* Data for this task *

● ● ●

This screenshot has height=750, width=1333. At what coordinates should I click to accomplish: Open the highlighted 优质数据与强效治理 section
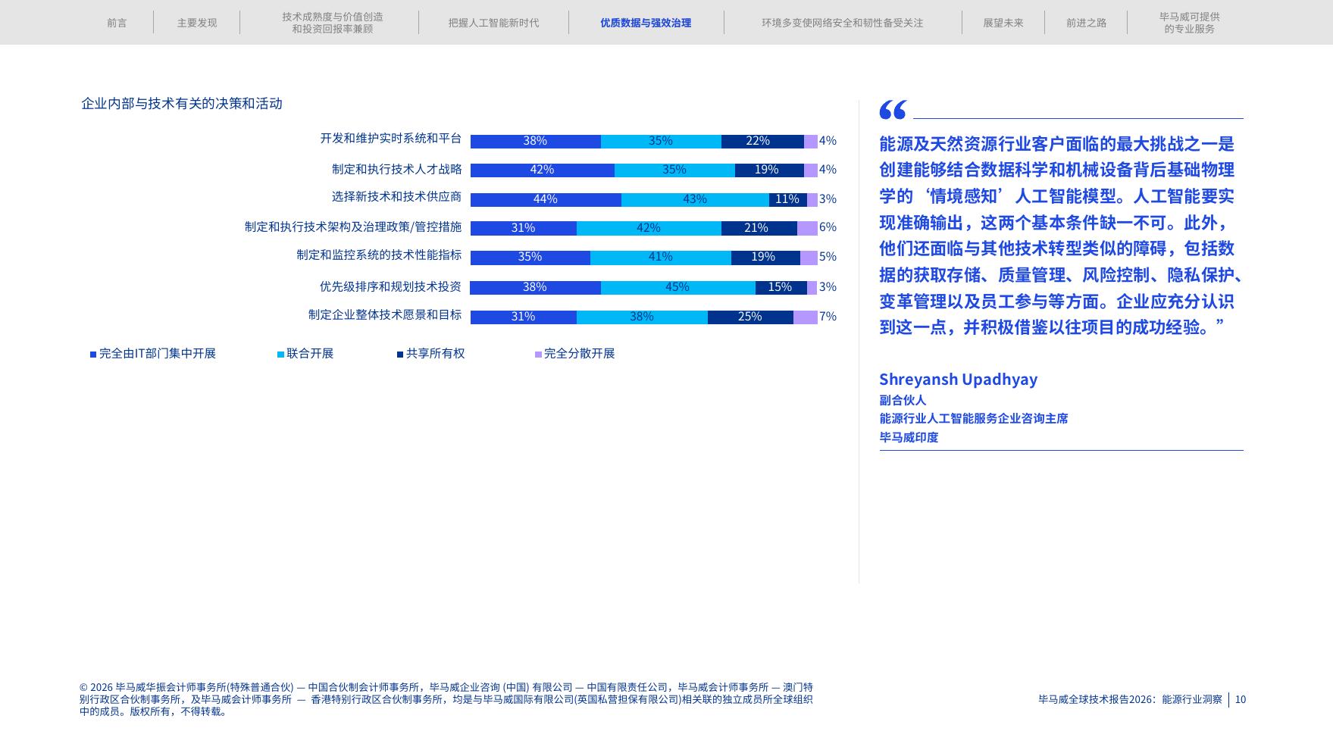643,22
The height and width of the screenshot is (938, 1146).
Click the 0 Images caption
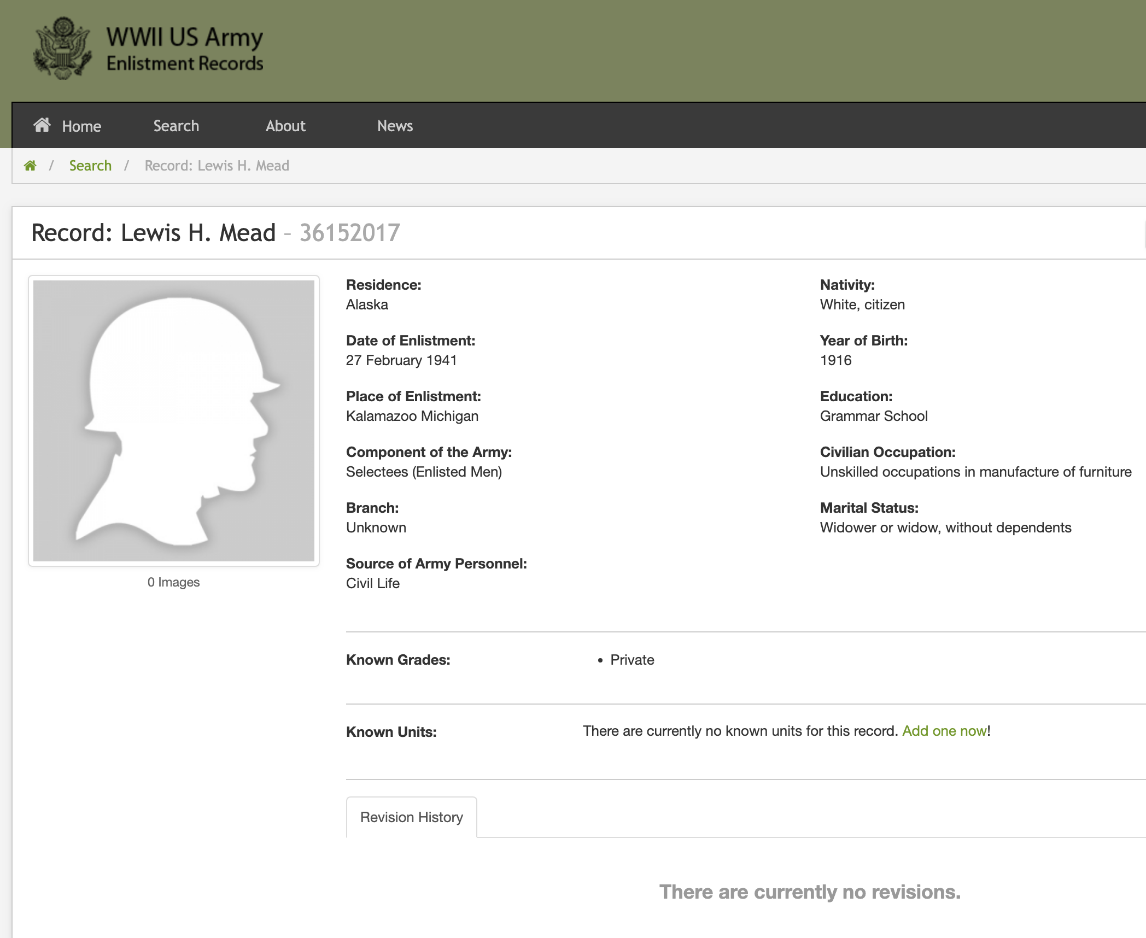point(173,582)
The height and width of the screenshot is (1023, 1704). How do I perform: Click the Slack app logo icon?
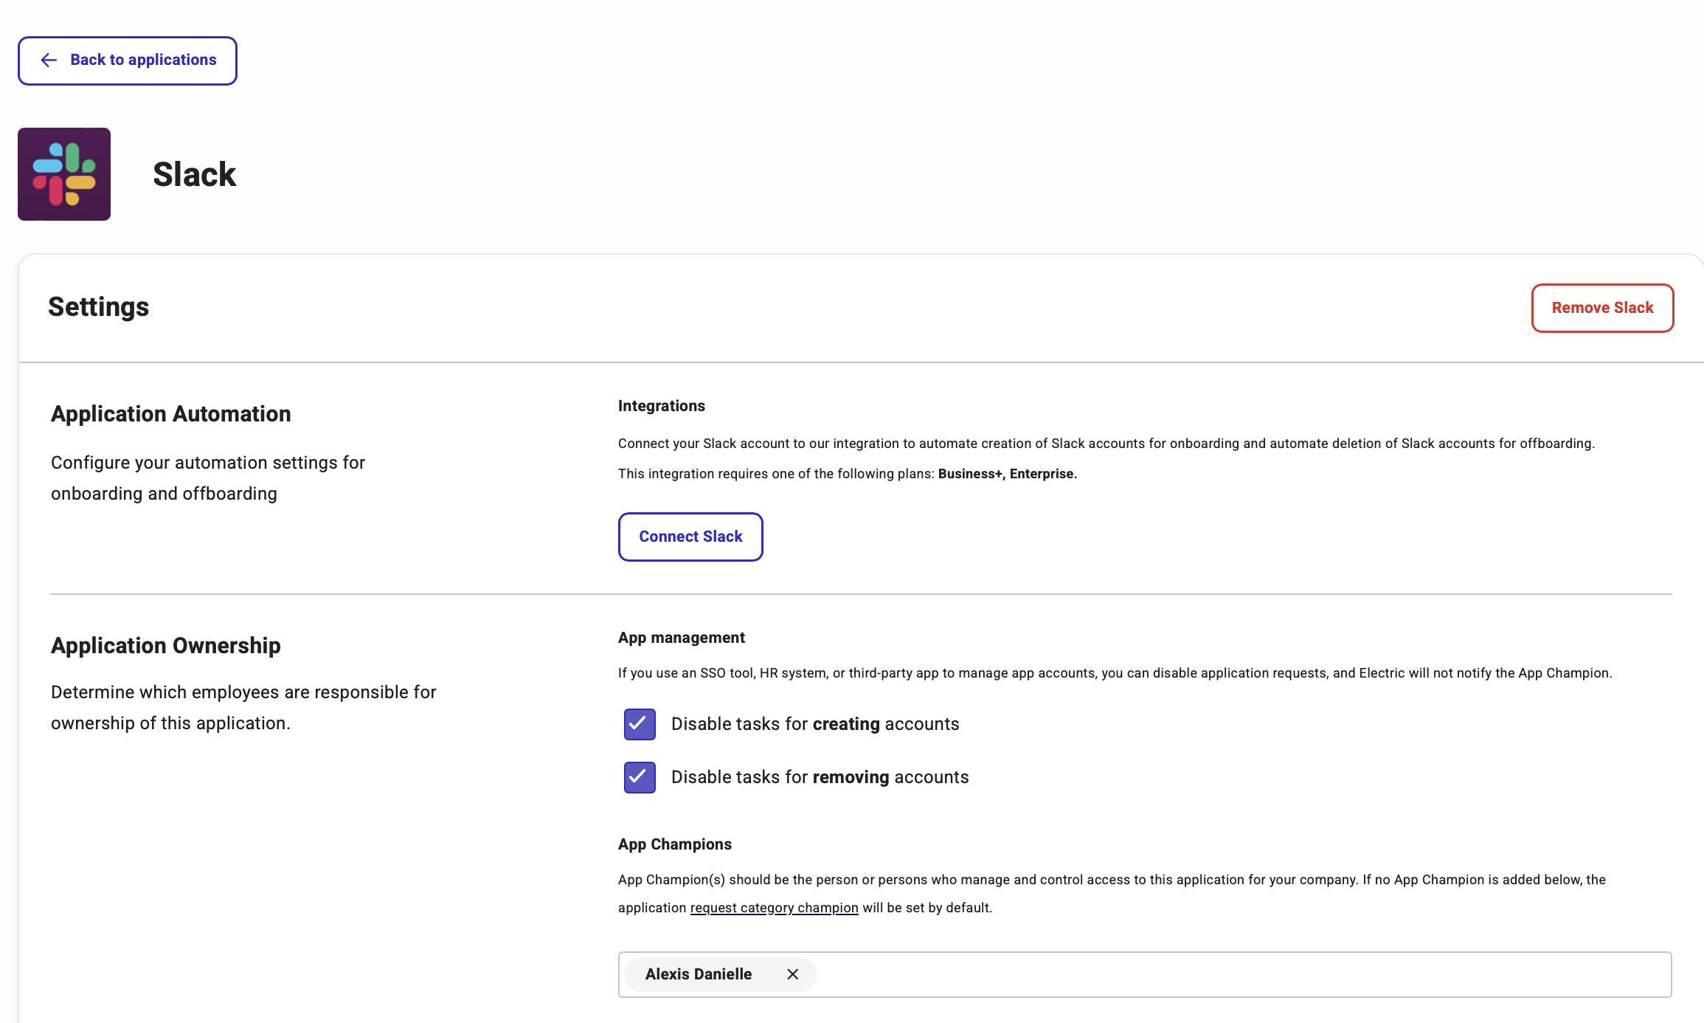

● ● ●

* Assigned task *
Each record should be written out again exactly, though without its pictures.

* Answer to the exercise *
This screenshot has height=750, width=1333. At what coordinates should I click to accomplish: Open the highlighted 优质数据与强效治理 section
643,22
The height and width of the screenshot is (938, 1146).
Click the 0 Images caption
point(173,582)
The height and width of the screenshot is (1023, 1704). How do I perform: Click the Slack app logo icon?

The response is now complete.